◆ Exercise prompt ◆
Copy out verbatim the stretch of the cyberspace panel summary below from "The panel was" through "mobilized to do so.".
[Excerpt to read — start]
Panel: Working together to protect cyberspace
Our October 14th livestream discussion, "Digital Peace: Trust and Security in Cyberspace," presented by GZERO Media — in partnership with Microsoft and Eurasia Group - focused on the need for a global framework to govern cyberspace.
The panel was moderated by Meredith Sumpter, CEO of the Coalition for Inclusive Capitalism, and included:
- Marietje Schaake, International Policy Director, Cyber Policy Center, Stanford University
- Marina Kaljurand, Member, European Parliament; Former Chair, Global Commission on the Stability of Cyberspace; Former Minister of Foreign Affairs of Estonia
- Tom Burt, Corporate Vice President, Customer Security & Trust, Microsoft
- Dapo Akande, Professor of Public International Law, University of Oxford
A major theme that emerged from the discussion is how the healthcare sector has become more vulnerable to cyberattacks due to the pandemic. But this sector also poses a major opportunity for governments and other actors to work together on protecting the world from such attacks — with huge resources already being mobilized to do so.
[Excerpt to read — finish]
[Extracted data — start]
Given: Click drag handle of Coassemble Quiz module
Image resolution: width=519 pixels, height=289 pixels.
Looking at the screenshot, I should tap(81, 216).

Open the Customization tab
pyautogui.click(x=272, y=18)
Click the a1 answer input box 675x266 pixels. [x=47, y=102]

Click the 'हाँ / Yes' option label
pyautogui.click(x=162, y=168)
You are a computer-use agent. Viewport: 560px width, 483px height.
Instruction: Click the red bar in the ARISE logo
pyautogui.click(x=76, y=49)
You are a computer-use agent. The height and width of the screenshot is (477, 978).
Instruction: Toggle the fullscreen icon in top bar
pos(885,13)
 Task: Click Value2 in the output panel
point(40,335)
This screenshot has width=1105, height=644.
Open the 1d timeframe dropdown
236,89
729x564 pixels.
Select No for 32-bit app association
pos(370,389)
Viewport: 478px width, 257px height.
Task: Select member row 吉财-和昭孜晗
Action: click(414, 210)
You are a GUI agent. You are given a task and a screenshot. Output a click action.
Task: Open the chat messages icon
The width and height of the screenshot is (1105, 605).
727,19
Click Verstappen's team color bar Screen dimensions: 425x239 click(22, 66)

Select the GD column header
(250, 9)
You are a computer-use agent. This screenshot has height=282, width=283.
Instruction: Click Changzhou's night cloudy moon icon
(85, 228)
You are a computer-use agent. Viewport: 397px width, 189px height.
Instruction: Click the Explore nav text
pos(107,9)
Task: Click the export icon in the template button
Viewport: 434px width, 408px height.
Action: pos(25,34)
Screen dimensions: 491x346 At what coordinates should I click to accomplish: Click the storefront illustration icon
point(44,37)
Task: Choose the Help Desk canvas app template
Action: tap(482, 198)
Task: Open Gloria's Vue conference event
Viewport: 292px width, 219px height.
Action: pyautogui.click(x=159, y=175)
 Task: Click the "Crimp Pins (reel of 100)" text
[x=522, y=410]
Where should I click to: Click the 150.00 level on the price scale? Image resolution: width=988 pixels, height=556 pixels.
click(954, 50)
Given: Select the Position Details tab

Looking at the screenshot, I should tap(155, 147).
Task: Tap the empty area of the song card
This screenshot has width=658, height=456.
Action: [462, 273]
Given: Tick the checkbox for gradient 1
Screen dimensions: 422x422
[Extracted data — finish]
◆ Answer space ◆
The panel was moderated by Meredith Sumpter, CEO of the Coalition for Inclusive Capitalism, and included:
- Marietje Schaake, International Policy Director, Cyber Policy Center, Stanford University
- Marina Kaljurand, Member, European Parliament; Former Chair, Global Commission on the Stability of Cyberspace; Former Minister of Foreign Affairs of Estonia
- Tom Burt, Corporate Vice President, Customer Security & Trust, Microsoft
- Dapo Akande, Professor of Public International Law, University of Oxford
A major theme that emerged from the discussion is how the healthcare sector has become more vulnerable to cyberattacks due to the pandemic. But this sector also poses a major opportunity for governments and other actors to work together on protecting the world from such attacks — with huge resources already being mobilized to do so.